6½ Avenue is a north-south pedestrian passageway in Midtown Manhattan, New York City, running from West 51st to West 57th Streets between Sixth and Seventh Avenues.

The pedestrian-only avenue is a 1/4 mi corridor of privately owned public spaces, such as open-access lobbies and canopied space, which are open during the day. There are stop signs and stop ahead signs at six crossings between 51st and 56th Streets. The mid-block crossing at 57th Street is equipped with a traffic light. At the crosswalk areas, there are sidewalk pedestrian ramps with textured surface and flexible delineators to prevent vehicles parking in the areas.

Each intersection along the thoroughfare has a street name sign that reads "6 1/2 AV" and the name of the cross street to officially mark the street name. The mid-block stop signs are unusual for Manhattan, and the fractional avenue name is a new idea for the numbered street system of New York City.

==History==
In 2011, the Friends of Privately Owned Public Spaces proposed the creation of a six-block pathway from 51st to 57th Streets that would be mid-block between Sixth and Seventh Avenues to ease pedestrian traffic.
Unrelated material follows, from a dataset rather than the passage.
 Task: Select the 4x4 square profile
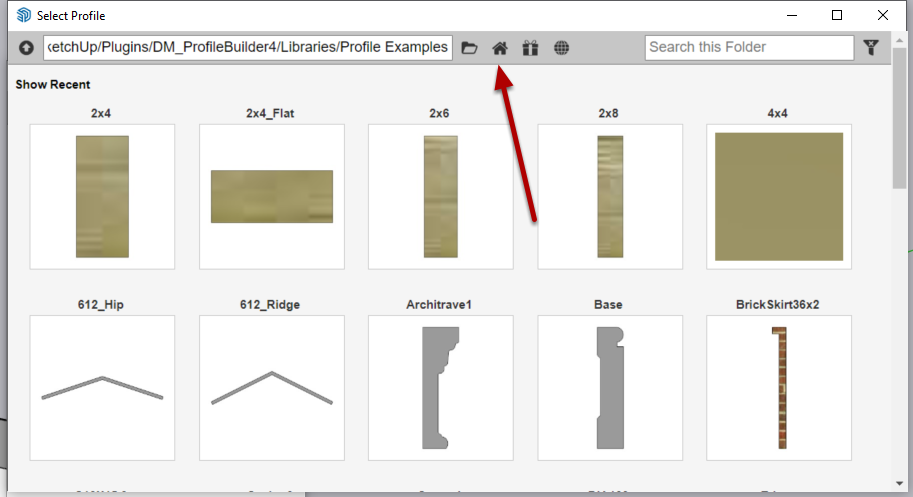click(x=779, y=196)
The proposal called for connecting public spaces in the area, that were not known to most pedestrians, into a pedestrian corridor and naming it Holly Whyte Way. The idea was presented to the Community Board 5 Transportation Committee and the full Community Board 5, then the board sent a formal request to the New York City Department of Transportation (NYCDOT) in May 2011.
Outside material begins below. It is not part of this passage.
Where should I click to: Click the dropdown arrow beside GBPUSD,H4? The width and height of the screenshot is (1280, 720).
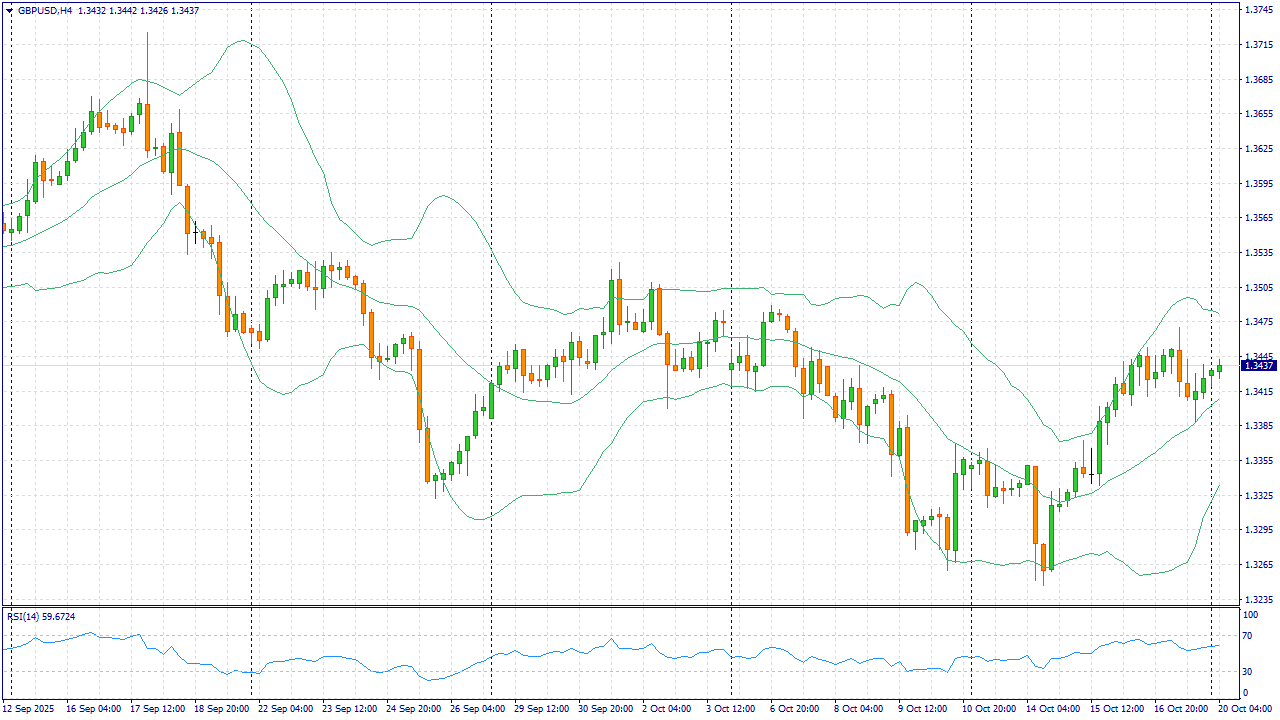point(9,10)
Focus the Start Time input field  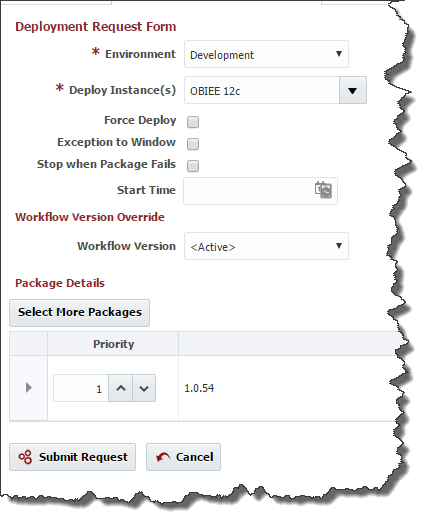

In March 2012, NYCDOT announced the plan, with a list of improvements, to construct a new pedestrian-only avenue. The Community Board 5 Transportation Committee unanimously voted in favor of a resolution to support the project as presented by NYCDOT on March 26, 2012. The $60,000 project was completed in July 2012. Initially after the opening of the 6½ Avenue, drivers often failed to obey the avenue's stop signs, which presented a public safety issue at the time.